Saisir Hartung, c’est donc envisager son œuvre comme le produit d’une recherche extrême aboutissant à l’acte pur, par-delà le figuratif et par-delà le non-figuratif. Le trait de l’épure, dont la sagesse de la calligraphie détient le secret. D’où l’anecdote du peintre chinois narrée par Hartung lui-même : l’empereur commande à son peintre un grand tableau glorifiant sa célèbre victoire sur l’ennemi. Le peintre s’exécute, des mois durant, une année entière. L’empereur s’impatiente et réclame le travail. La toile présentée ne figure que trois lignes. Colère de l’empereur et nouveau délai. Le peintre se remet au travail, longuement. Les ans passent. L’empereur appelle à nouveau le peintre qui lui présente une toile avec deux traits. Exaspération et nouveau renvoi.
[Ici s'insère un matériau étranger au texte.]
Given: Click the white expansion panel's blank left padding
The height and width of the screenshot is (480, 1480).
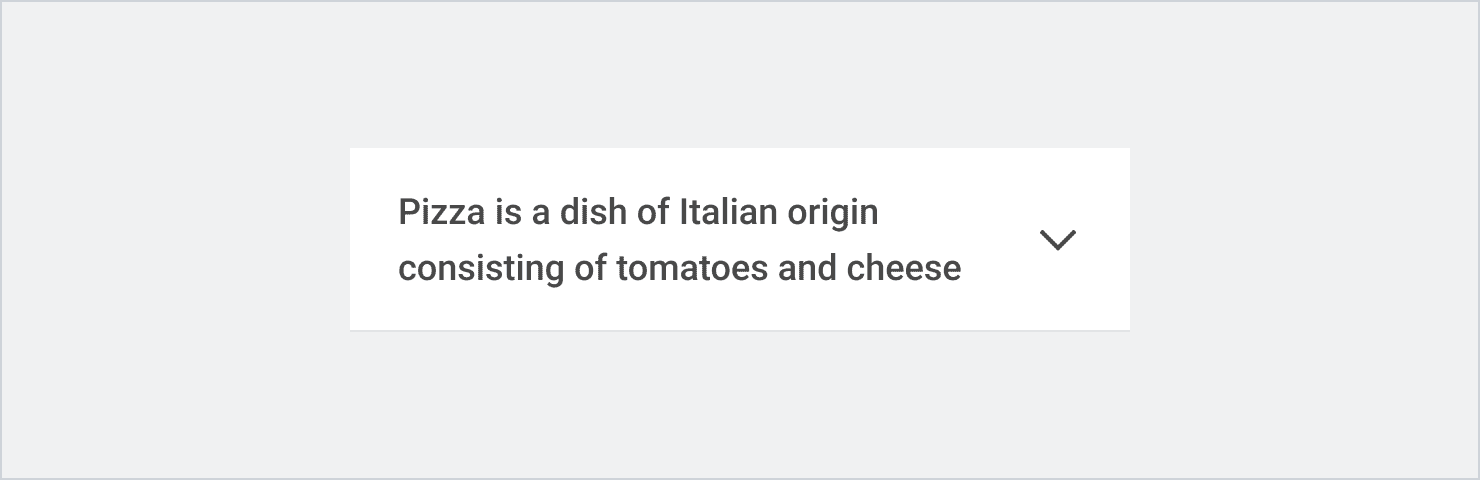Looking at the screenshot, I should point(373,240).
L’artiste continue ses recherches encore longtemps. Vint le temps où la toile terminée, le peintre l’apporte à l’empereur. Sur toute sa surface, il n’y avait qu’une ligne, une seule. L’empereur comprit. « Dans cette seule ligne, ce trait unique, il avait concentré, réuni dans l’absolu, toute l’énergie, le courage et la valeur que l’empereur avait déployés pour gagner la bataille ».
Hans Hartung : la fabrique du geste – Musée d’art moderne de la Ville de Paris – jusqu’au 1er mars 2020.
Image de titre : Hans Hartung, T1966-H41, 1966, peinture vinylique sur toile. Fondation Hartung-Bergman, Antibes. © ADAGP, Paris, 2019. Photo : Fondation Hartung-Bergman.